Task statement →
The whole listing is to be transcribed exactly as it stands.

Records →
#####

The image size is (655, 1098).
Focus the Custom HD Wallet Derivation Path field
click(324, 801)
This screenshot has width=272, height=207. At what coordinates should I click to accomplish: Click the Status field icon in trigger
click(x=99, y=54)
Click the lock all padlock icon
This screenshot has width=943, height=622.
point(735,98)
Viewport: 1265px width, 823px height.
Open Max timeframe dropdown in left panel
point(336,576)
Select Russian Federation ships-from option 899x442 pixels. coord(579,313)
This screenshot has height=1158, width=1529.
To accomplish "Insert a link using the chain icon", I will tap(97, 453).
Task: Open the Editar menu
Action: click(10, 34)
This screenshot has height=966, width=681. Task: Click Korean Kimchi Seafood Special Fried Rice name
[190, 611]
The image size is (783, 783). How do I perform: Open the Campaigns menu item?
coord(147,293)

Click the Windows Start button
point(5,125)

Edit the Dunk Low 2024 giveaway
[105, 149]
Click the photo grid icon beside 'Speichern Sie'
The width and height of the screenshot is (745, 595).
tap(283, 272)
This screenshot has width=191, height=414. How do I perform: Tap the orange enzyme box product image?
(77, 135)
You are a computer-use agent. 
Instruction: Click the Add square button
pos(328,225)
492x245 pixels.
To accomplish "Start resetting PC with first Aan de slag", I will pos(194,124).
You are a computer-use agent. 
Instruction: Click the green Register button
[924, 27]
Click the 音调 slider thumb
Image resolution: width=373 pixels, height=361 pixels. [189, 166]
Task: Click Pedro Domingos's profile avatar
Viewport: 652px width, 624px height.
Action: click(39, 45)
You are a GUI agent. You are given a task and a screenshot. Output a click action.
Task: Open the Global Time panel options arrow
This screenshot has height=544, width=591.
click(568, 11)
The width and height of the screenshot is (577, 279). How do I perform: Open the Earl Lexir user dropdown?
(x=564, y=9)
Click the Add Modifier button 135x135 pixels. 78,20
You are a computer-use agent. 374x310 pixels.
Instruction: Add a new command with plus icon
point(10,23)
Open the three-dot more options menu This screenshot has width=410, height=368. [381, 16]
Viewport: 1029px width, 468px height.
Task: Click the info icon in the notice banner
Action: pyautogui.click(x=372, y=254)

#####

Result of the exercise →
The image size is (655, 1098).
Focus the Custom HD Wallet Derivation Path field
click(324, 801)
This screenshot has width=272, height=207. At what coordinates should I click to accomplish: Click the Status field icon in trigger
click(x=99, y=54)
Click the lock all padlock icon
This screenshot has width=943, height=622.
point(735,98)
Viewport: 1265px width, 823px height.
Open Max timeframe dropdown in left panel
point(336,576)
Select Russian Federation ships-from option 899x442 pixels. coord(579,313)
This screenshot has height=1158, width=1529.
To accomplish "Insert a link using the chain icon", I will tap(97, 453).
Task: Open the Editar menu
Action: click(10, 34)
This screenshot has height=966, width=681. Task: Click Korean Kimchi Seafood Special Fried Rice name
[190, 611]
The image size is (783, 783). How do I perform: Open the Campaigns menu item?
coord(147,293)

Click the Windows Start button
point(5,125)

Edit the Dunk Low 2024 giveaway
[105, 149]
Click the photo grid icon beside 'Speichern Sie'
The width and height of the screenshot is (745, 595).
tap(283, 272)
This screenshot has width=191, height=414. How do I perform: Tap the orange enzyme box product image?
(77, 135)
You are a computer-use agent. 
Instruction: Click the Add square button
pos(328,225)
492x245 pixels.
To accomplish "Start resetting PC with first Aan de slag", I will pos(194,124).
You are a computer-use agent. 
Instruction: Click the green Register button
[924, 27]
Click the 音调 slider thumb
Image resolution: width=373 pixels, height=361 pixels. [189, 166]
Task: Click Pedro Domingos's profile avatar
Viewport: 652px width, 624px height.
Action: click(39, 45)
You are a GUI agent. You are given a task and a screenshot. Output a click action.
Task: Open the Global Time panel options arrow
This screenshot has height=544, width=591.
click(568, 11)
The width and height of the screenshot is (577, 279). How do I perform: Open the Earl Lexir user dropdown?
(x=564, y=9)
Click the Add Modifier button 135x135 pixels. 78,20
You are a computer-use agent. 374x310 pixels.
Instruction: Add a new command with plus icon
point(10,23)
Open the three-dot more options menu This screenshot has width=410, height=368. [381, 16]
Viewport: 1029px width, 468px height.
Task: Click the info icon in the notice banner
Action: pyautogui.click(x=372, y=254)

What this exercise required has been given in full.